• Source extract:
────────────────────────────────────────
Some lessons from COVID: science and communication.

Biomedical challenges such as the present COVID-19 pandemic require both good science and excellent communication between scientists and the general public. This underscores the importance of presenting our science in innovative ways that make it accessible to all. © Edward N. Baker 2021.

What a turbulent and (for many) traumatic year we have experienced since my editorial of last May (Baker, 2020 ▸)! Responses around the world have varied greatly as nations sought to find a way through the current COVID-19 pandemic, and there are surely many lessons to be learned by all of us. My vantage point, as I write, is a rather privileged one, living as I do in a country in which there have been very few deaths (26 in a population of 5 million). We were fortunate in having time to observe the spread of the pandemic in other countries before it could take hold seriously here. But some aspects of our response are of universal relevance.

A key factor in New Zealand’s experience was the excellence of scientific communication, and the willingness of both the government and the general public to listen. Scientists had direct access to government and a strong role in policy development, and daily briefings by the Prime Minister and our Director-General of Health became essential listening. Some superb science communicators emerged, one of whom, Dr Siouxsie Wiles, a microbiologist from the University of Auckland, has recently been chosen as New Zealander of the Year. It seems to me that one outcome – here at least – has been a thirst for scientific information, and an accompanying rise in the estimation of science. Many more people now know what a virus looks like, and can talk about the ‘spike protein’. And also know that proteins are much more than something you eat!
────────────────────────────────────────
• Task A: In the COVID editorial, who was recently chosen as New Zealander of the Year?
• Task B: Quote the passage of the COVID editorial between "Some lessons from" and "N. Baker 2021.", inclusive.

• Material shown:
────────────────────────────────────────
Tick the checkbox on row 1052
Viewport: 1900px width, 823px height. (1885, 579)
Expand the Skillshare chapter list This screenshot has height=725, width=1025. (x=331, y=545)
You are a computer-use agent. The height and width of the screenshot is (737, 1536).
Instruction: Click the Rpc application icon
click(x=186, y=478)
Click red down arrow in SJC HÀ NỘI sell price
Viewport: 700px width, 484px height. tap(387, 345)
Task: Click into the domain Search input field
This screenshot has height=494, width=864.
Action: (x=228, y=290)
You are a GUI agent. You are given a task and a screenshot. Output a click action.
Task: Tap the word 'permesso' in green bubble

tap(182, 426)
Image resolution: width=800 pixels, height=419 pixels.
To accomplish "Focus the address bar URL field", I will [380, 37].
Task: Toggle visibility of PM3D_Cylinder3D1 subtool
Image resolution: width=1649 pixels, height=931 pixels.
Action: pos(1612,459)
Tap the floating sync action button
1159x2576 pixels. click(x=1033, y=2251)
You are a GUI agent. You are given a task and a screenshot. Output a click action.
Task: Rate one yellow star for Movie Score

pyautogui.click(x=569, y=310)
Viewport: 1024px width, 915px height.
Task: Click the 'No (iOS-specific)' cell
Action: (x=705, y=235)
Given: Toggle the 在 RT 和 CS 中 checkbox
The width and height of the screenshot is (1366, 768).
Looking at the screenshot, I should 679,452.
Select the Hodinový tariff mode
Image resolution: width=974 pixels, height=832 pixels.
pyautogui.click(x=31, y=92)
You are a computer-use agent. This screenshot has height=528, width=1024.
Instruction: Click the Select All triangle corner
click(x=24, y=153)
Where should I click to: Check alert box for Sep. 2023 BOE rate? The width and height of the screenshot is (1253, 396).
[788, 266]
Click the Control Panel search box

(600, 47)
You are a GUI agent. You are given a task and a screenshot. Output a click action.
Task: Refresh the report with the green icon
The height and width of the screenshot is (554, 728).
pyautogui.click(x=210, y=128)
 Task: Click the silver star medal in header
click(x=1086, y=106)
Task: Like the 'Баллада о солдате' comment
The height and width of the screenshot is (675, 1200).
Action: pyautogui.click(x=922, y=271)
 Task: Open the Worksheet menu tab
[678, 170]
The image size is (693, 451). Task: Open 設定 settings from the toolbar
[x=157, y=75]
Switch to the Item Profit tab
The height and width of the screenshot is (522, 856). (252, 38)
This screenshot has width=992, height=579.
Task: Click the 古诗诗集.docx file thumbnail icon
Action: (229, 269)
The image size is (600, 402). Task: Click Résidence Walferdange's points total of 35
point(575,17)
────────────────────────────────────────
• Task result A: Dr Siouxsie Wiles, a microbiologist from the University of Auckland.

• Task result B:
Some lessons from COVID: science and communication.

Biomedical challenges such as the present COVID-19 pandemic require both good science and excellent communication between scientists and the general public. This underscores the importance of presenting our science in innovative ways that make it accessible to all. © Edward N. Baker 2021.